With the franchising sector in such a healthy state, it’s important that we don’t let debtors derail businesses and cause terminal cashflow problems
A recent survey by the bfa and NatWest revealed that franchising as a sector has much to be optimistic about. Many of the most familiar names on the high street are franchises, although consumers may not always know it. Franchises in the UK generate around £15.1bn a year and over the past decade, the number of people employed in the industry has increased by 70% to 621,000 while its contribution to the economy has grown by 46%. But even the fastest-growing and most successful franchises can get tripped over by the chronic problem of late payments. While the industry remains buoyant, there is a worrying trend of late payments that’s taking its toll on some franchises.
The scale of the problem
At NatWest, we’ve seen first-hand the knock-on effect that late payments can have on some of our franchisee customers. The inability to pay employees and suppliers can lead to an increase in financial stress. Whether your turnover is £2m or £25m, being owed money can put a strain on your supply chain, force you to lay off staff, cut back on growth or acquisitions and even create a culture where you have to write off payments on a regular basis.
Late payments can strangle the growth of small businesses in particular, cutting off the supply of funds that enable a business to progress and develop. And even for larger companies that have their own finance teams, the problem of late payments can still have a massive effect. When a business doesn’t get paid, it can have a huge knock-on effect and cause serious financial problems. And while the presence of cashflow issues may seem to indicate that a business is struggling, the opposite is often true. That’s because as a franchise grows and looks to expand, the money it needs to pay for work in progress also increases. These overheads are funded by income from previous jobs or suppliers, so late payments can hinder a firm’s ability to flourish.
Several reports also paint a concerning picture. A study by Ormsby Street, the fintech startup, revealed that the average time taken to pay a supplier among a list of 20 major retailers they looked at was 45 days beyond terms. Furthermore, the Federation of Small Businesses (FSB) has found just how severe late payments can be.
Of the small businesses they studied, 37% had run into cashflow difficulties, 30% had turned to an overdraft to tide them over and 20% said late payments have hit their profits. And for some, the stress was too much and their business went under. The FSB also found that in 2014, if it weren’t for payments being tardy, 50,000 business deaths could have been avoided. This would have added £2.5bn to the UK economy – a not insignificant sum.
The road to recovery?
The amount owed in late payments to businesses back in 2008 was £18.6bn. But since then, the figure has spiralled to around £40bn, which is why the new Enterprise Bill was announced in the Queen’s speech in 2015. Under the voluntary Prompt Payment Code, businesses are encouraged to pay debts within 30 days as standard, with a 60-day maximum limit. Part of this was the appointment of a small business commissioner to tackle late payments who can name and shame companies that persistently fail to pay on time. With these measures, the problem is expected to improve sooner rather than later.
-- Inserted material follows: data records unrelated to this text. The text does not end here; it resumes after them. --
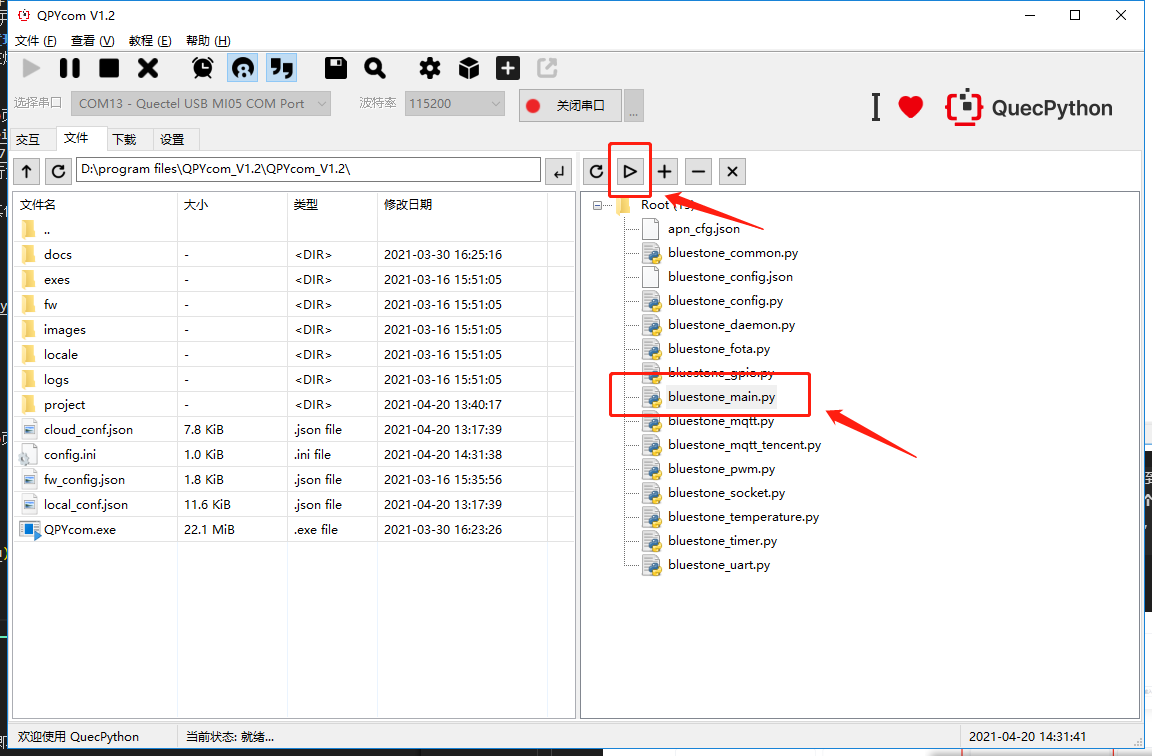Switch to the 下载 tab
1152x756 pixels.
pos(125,139)
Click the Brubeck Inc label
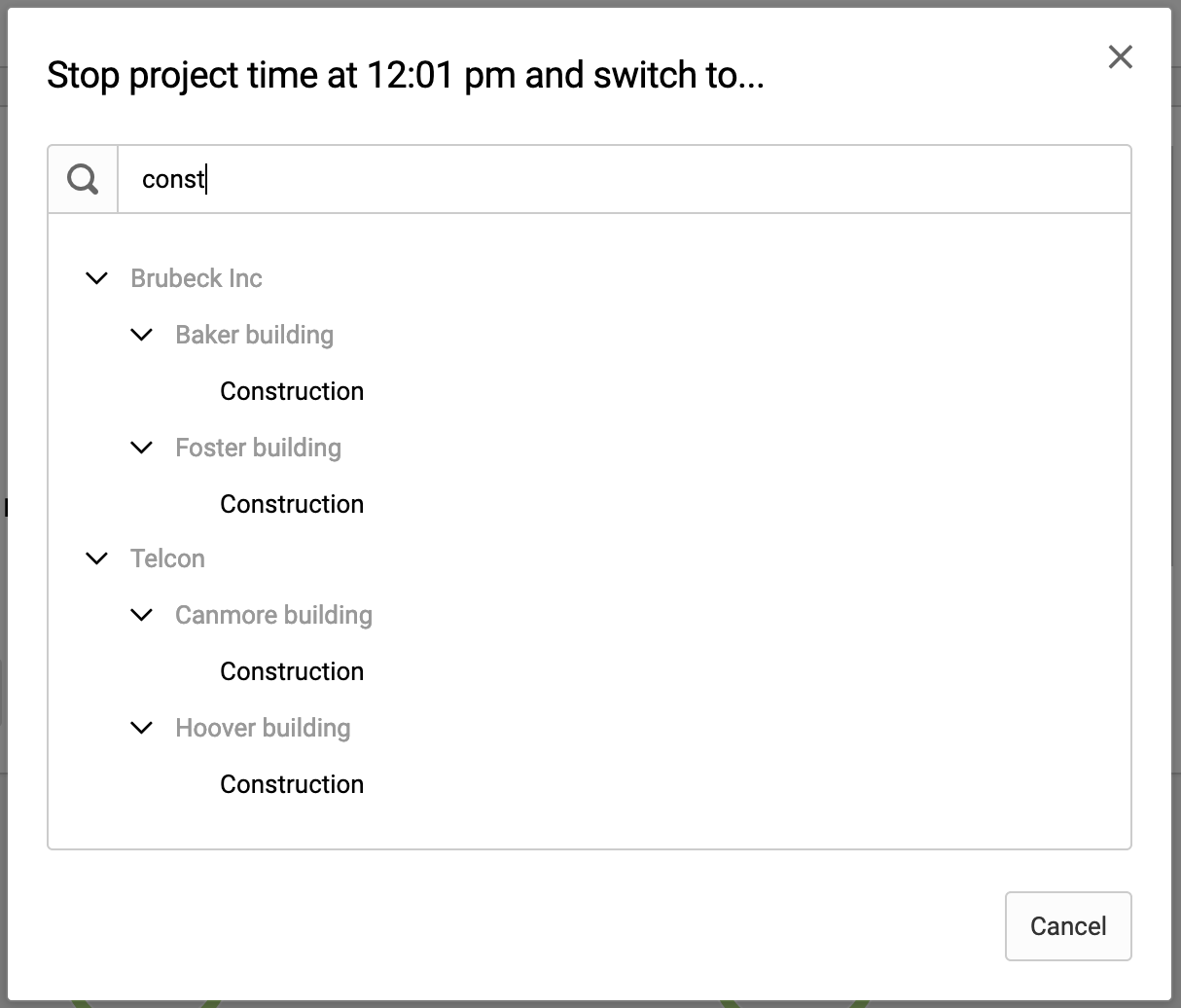Screen dimensions: 1181x1008 pyautogui.click(x=197, y=278)
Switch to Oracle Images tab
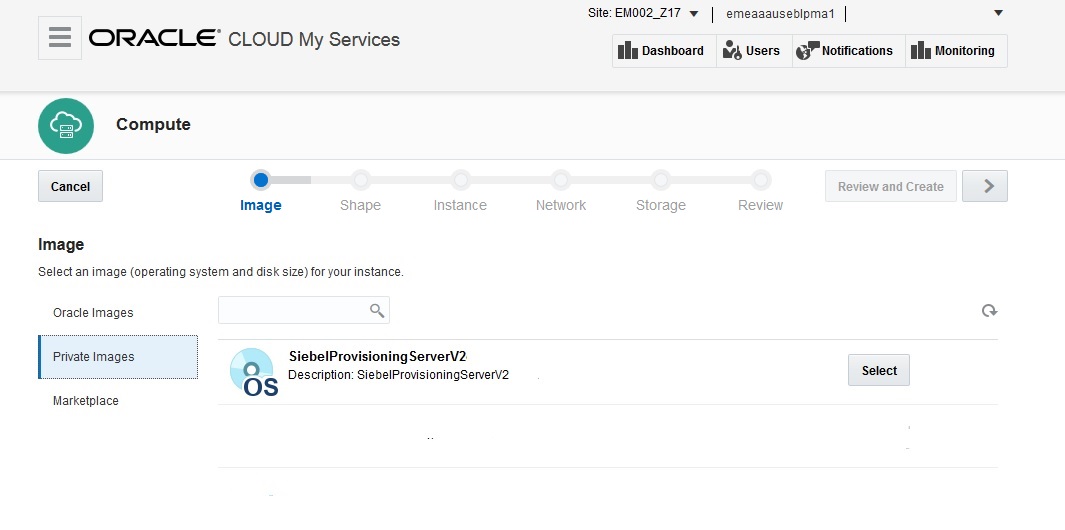The image size is (1065, 530). [x=93, y=313]
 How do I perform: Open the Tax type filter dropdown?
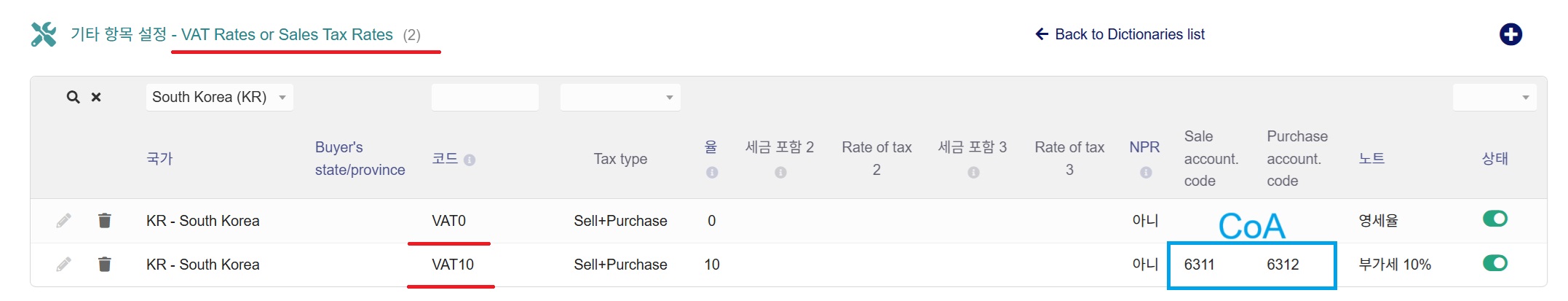click(620, 97)
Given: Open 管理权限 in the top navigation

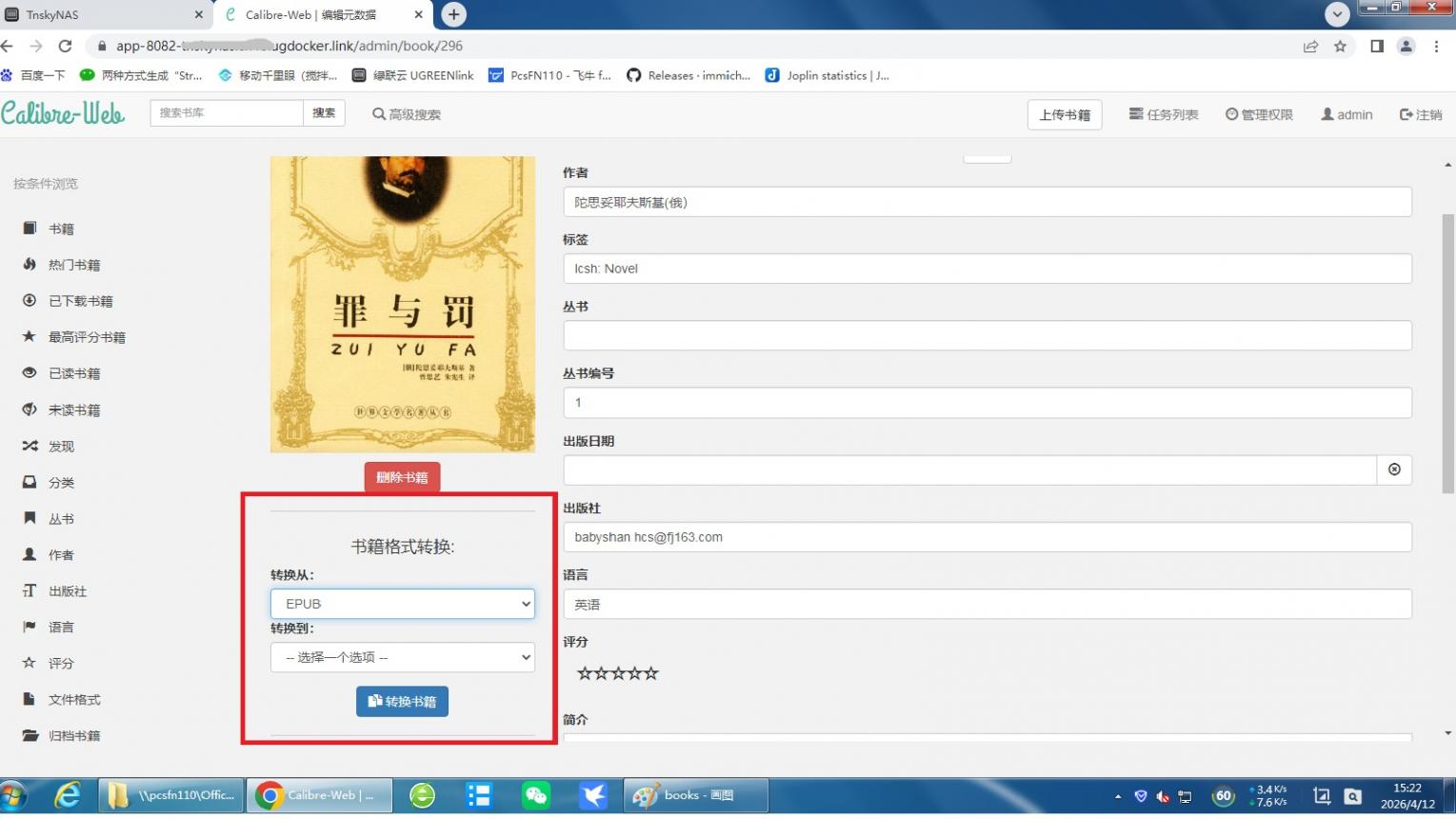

But while action on the part of government is welcome, franchises also need to be proactive to protect themselves. It isn’t enough to send an invoice and wait for a response and payment – you need to apply pressure on those who just aren’t coughing up, while remaining tactful and polite so no bridges are burned. And when you are chasing payment, ensure you’re contacting someone in a position to take action at the customer’s accounts office. Also bear in mind that emails can be easily ignored: a conversation is more likely to result in success when chasing late payment. Experience helps too: over time, the people working in your accounts department will develop relationships with their counterparts and figure out who are the good payers and who might need some prompting.
However, it’s not just about chasing debtors: preventing late payments starts when you’re drawing up invoices. Your invoices must have the correct information, including clear payment terms.
Getting the purchase order number or other details wrong will delay payment. It’s also advisable to run a credit check before working with a new customer to ensure they’re creditworthy, particularly ahead of large orders. It can also help to include a late-payments clause that lets people know that if they are late, they’ll be charged interest. Having to go to the higher powers to action this may seem a last resort but my advice is to not let problems spiral out of control.
Ultimately, franchises should be aware of their capital reserves and cashflow forecasts and do everything they can to prevent late payments so surprises can be minimised. It always pays to keep track of your cashflow. You may have large reserves enabling you to wait a bit longer for a payment but this will soon be eaten into if too many customers begin to drag their feet. Forecasting 12 months ahead to know exactly what money will be needed and when is crucial.
Whatever your issues with late payments, there are solutions and preventative measures. All the experts advise that your top priority should be to deal with the problem fast, accurately and politely. Sometimes just a little nudge is all it takes.